YOUR GOAL:
Search the listing below for the line containing "高畑 (222, 2411)". From there through the line containing "More payment options [link] (175, 1151)", transcribe every line exactly, both ends included.
--- RECORDS SUPPLIED Enclosed Below ---
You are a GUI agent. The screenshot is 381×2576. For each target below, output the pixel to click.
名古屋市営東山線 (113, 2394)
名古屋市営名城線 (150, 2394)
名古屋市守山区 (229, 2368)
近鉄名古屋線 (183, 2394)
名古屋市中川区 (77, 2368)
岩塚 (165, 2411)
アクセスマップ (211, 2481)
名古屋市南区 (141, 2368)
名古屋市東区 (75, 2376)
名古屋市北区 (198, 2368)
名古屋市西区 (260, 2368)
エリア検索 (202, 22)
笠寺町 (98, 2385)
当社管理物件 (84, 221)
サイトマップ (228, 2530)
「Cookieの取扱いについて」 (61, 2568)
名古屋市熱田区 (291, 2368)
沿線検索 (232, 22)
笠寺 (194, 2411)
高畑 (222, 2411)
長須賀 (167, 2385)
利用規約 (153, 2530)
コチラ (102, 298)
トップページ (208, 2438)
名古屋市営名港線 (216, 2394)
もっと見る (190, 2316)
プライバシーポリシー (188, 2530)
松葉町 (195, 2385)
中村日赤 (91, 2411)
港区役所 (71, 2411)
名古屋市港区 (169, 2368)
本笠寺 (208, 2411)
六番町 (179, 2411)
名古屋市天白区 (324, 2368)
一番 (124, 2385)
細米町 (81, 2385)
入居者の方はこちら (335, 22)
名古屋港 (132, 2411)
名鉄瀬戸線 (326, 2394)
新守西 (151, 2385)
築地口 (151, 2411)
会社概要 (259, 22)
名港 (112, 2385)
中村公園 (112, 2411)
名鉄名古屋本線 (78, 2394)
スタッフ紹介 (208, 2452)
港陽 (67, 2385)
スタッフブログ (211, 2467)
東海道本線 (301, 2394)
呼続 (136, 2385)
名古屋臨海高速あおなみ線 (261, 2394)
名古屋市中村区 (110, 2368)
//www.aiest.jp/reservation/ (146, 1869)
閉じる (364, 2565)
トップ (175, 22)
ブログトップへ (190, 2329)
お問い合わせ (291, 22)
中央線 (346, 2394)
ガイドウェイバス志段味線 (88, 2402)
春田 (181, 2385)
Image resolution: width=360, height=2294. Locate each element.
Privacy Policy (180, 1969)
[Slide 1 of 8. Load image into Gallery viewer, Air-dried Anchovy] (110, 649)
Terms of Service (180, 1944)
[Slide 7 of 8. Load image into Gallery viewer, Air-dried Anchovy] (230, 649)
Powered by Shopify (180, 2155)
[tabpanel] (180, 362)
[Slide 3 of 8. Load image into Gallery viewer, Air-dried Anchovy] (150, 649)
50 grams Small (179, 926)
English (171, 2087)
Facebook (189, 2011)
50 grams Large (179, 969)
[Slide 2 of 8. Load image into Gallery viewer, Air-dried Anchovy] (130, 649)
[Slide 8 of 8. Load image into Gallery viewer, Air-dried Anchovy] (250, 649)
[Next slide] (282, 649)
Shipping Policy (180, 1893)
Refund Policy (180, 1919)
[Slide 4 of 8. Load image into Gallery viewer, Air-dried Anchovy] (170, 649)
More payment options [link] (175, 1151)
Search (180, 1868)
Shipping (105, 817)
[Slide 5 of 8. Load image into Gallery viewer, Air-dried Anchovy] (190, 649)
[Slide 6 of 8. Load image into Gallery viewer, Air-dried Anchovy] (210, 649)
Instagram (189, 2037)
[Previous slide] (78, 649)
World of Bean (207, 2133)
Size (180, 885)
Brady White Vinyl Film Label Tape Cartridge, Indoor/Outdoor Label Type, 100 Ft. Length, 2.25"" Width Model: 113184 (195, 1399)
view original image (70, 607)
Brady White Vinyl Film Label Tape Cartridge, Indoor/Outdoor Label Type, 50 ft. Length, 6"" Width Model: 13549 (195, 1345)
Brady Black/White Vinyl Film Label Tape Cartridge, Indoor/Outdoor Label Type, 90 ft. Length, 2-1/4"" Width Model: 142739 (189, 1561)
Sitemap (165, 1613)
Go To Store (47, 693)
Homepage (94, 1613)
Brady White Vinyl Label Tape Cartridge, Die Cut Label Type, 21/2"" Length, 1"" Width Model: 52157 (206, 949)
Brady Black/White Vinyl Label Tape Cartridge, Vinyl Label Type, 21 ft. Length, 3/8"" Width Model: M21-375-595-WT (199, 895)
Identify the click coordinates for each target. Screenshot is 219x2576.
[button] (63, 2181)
--- End of Enclosed RECORDS SUPPLIED ---
EXERCISE OUTPUT:
高畑 (222, 2411)
長須賀 (167, 2385)
利用規約 (153, 2530)
コチラ (102, 298)
トップページ (208, 2438)
名古屋市営名港線 (216, 2394)
もっと見る (190, 2316)
プライバシーポリシー (188, 2530)
松葉町 (195, 2385)
中村日赤 (91, 2411)
港区役所 (71, 2411)
名古屋市港区 (169, 2368)
本笠寺 (208, 2411)
六番町 (179, 2411)
名古屋市天白区 (324, 2368)
一番 (124, 2385)
細米町 (81, 2385)
入居者の方はこちら (335, 22)
名古屋港 (132, 2411)
名鉄瀬戸線 (326, 2394)
新守西 (151, 2385)
築地口 (151, 2411)
会社概要 (259, 22)
名港 (112, 2385)
中村公園 (112, 2411)
名鉄名古屋本線 (78, 2394)
スタッフ紹介 (208, 2452)
港陽 (67, 2385)
スタッフブログ (211, 2467)
東海道本線 (301, 2394)
呼続 (136, 2385)
名古屋臨海高速あおなみ線 (261, 2394)
名古屋市中村区 (110, 2368)
//www.aiest.jp/reservation/ (146, 1869)
閉じる (364, 2565)
トップ (175, 22)
ブログトップへ (190, 2329)
お問い合わせ (291, 22)
中央線 (346, 2394)
ガイドウェイバス志段味線 (88, 2402)
春田 (181, 2385)
Image resolution: width=360, height=2294. Locate each element.
Privacy Policy (180, 1969)
[Slide 1 of 8. Load image into Gallery viewer, Air-dried Anchovy] (110, 649)
Terms of Service (180, 1944)
[Slide 7 of 8. Load image into Gallery viewer, Air-dried Anchovy] (230, 649)
Powered by Shopify (180, 2155)
[tabpanel] (180, 362)
[Slide 3 of 8. Load image into Gallery viewer, Air-dried Anchovy] (150, 649)
50 grams Small (179, 926)
English (171, 2087)
Facebook (189, 2011)
50 grams Large (179, 969)
[Slide 2 of 8. Load image into Gallery viewer, Air-dried Anchovy] (130, 649)
[Slide 8 of 8. Load image into Gallery viewer, Air-dried Anchovy] (250, 649)
[Next slide] (282, 649)
Shipping Policy (180, 1893)
Refund Policy (180, 1919)
[Slide 4 of 8. Load image into Gallery viewer, Air-dried Anchovy] (170, 649)
More payment options [link] (175, 1151)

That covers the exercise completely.